Statistical Modeling
Dr. Courtney Brown
Assignment #5
For this assignment, you will be working with dummy variables to explore conditional relationships using R. As with all assignments in this course, remember that this is an assignment of scientific writing, so explain your results clearly so that anyone can understand your findings. Be sure to read the assigned article by Gerald Wright, "Linear Models for Evaluating Conditional Relationships." You are to use the program below to create and use both intercept and slope dummy variables. Be sure to eliminate the normal intercept (regression through the origin) so that you avoid a "not full rank" problem. The program below creates race intercept dummy variables based on race and slope dummy variables based on race and partyid. This combination for the slope dummy variables is not particulary useful since very few African Americans are Republican (or were in 1980). Thus, you are to create new dummy variables that make sense. If you still want to use race intercept dummy variables, then you should change the slope dummy variables so that they are based on some variable other than partyid. But you could also create intercept dummy variables based on gender, or something else entirely that has nothing to do with race, and then the partyid slope dummy variables would be a good idea. You decide what to do. The bottom line is that you need to have intercept dummy variables, and then you need to create slope dummy variables that are based on the combination of those intercept dummy variables and some other variable.
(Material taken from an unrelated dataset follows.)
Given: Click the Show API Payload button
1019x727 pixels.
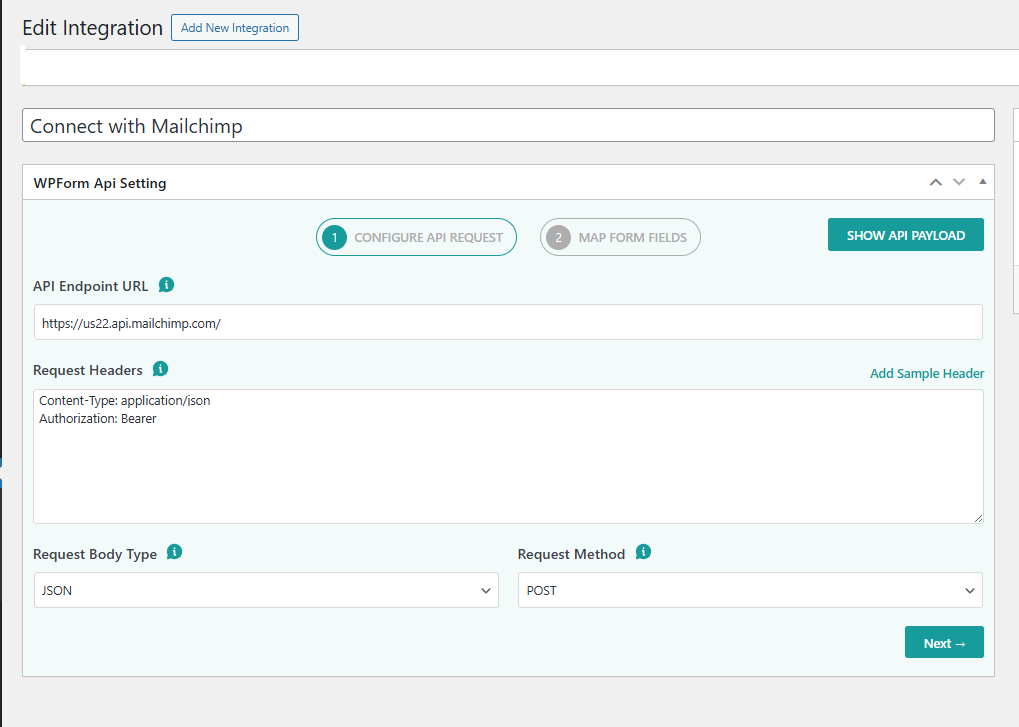Looking at the screenshot, I should point(905,234).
Finally, you are to conduct a test to see if the parameter estimates for the intercept dummy variables are equal, and another test to see if the parameter estimates for the slope dummy variables are equal. All of this is done with R. Be sure to INTERPRET YOUR RESULTS with a few pages of text.
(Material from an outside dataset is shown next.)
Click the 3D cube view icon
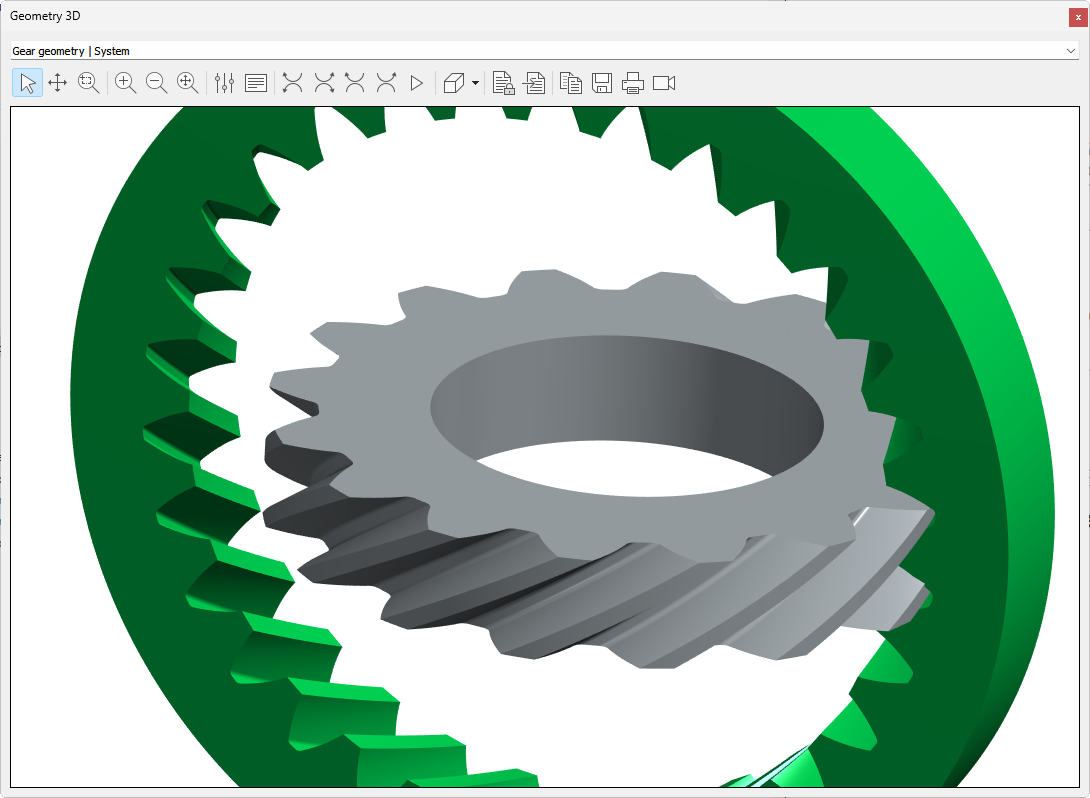Image resolution: width=1090 pixels, height=798 pixels. pos(454,83)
For the dependent variable (use only one), use either feelings for President Jimmy Carter or feelings for challenger Ronald Reagan using the variables CARFEEL3 or REAFEEL3. These variables are for feeling thermometers asked of the survey respondents in September of 1980. Try to find an interesting set of independent variables that explains one of these two dependent variables.
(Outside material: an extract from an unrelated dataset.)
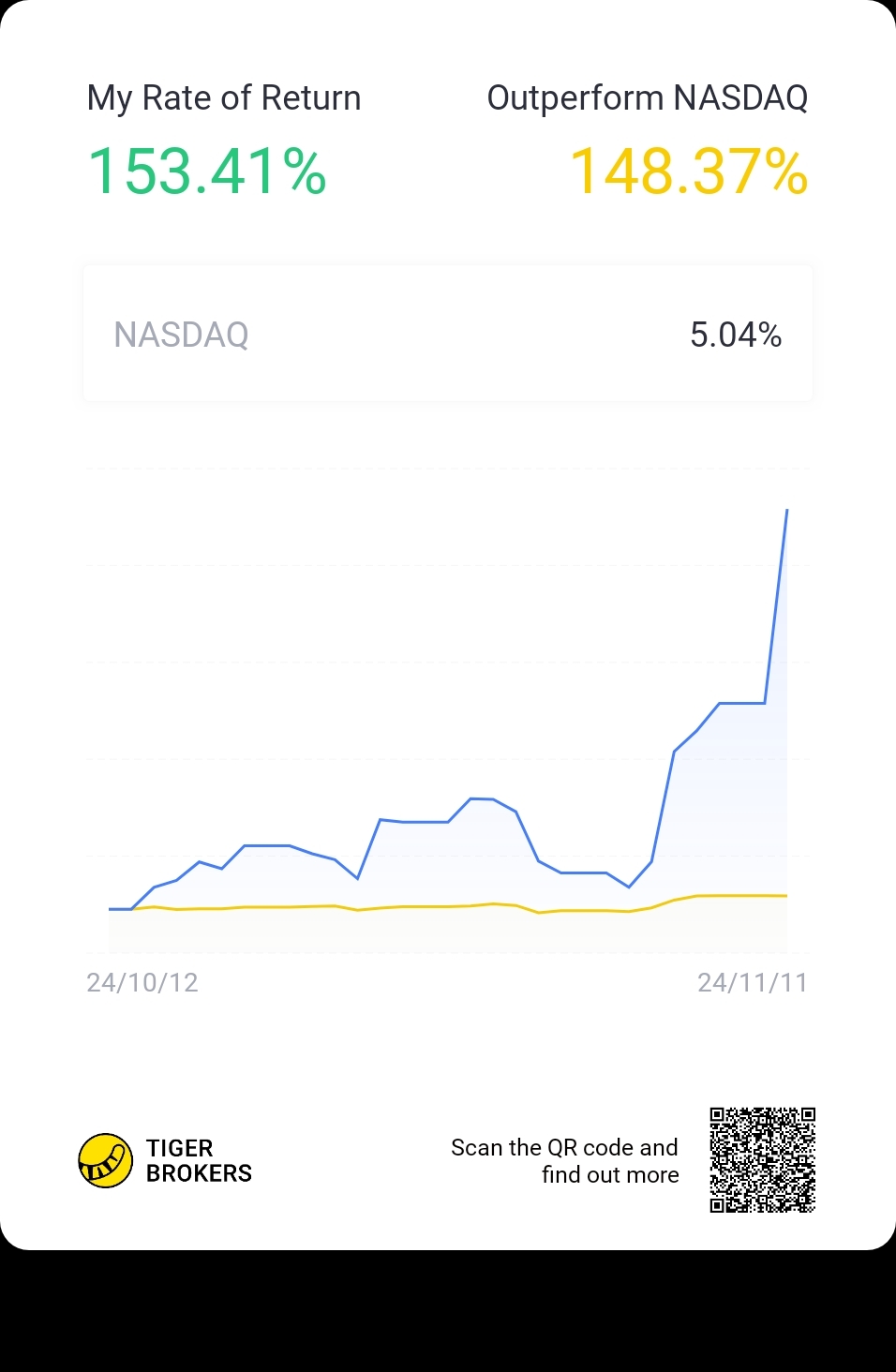Click the blue line's mid-chart hump peak
Image resolution: width=896 pixels, height=1372 pixels.
pos(481,798)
You will be working with multiple regression using the same data set as you used in a previous assignment. If needed, you should first, download the survey data set for the Reagan vs. Carter election in 1980. Put the extracted data set on your R_Working_Directory.
Here is some help in interpreting the variable values.
Feeling thermometers: 0 to 100, with 50 being neutral.
Liberal/conservative scales: 1=extreme liberal, 7=extreme conservative.
Inter1-Inter3: respondent's interest in the campaign/low to high.
P1 through P4: This refers to the panel wave, January, July, Sept. & Nov.
Expectation to vote: 5 will vote, 1 no.
Education: years of education
Income: not in thousands of dollars, but a scale, low to high.
Frequency of church attendance: low to high
R : This refers to the respondent.
Generally all of the variables go from to low to high. Thus, if you see a variable
and you do not know the coding scheme, assume that a small number means less
and a larger number means more. The other codes are in the variable labels.
Most of the variables for this data set originated as a panel study supplied by the Interuniversity Consortium for Social and Political Research (ICPSR). Emory University is a member of the ICPSR. I have added some contextual variables to the survey data set by extracting these contextual data from a separate ICPSR data set.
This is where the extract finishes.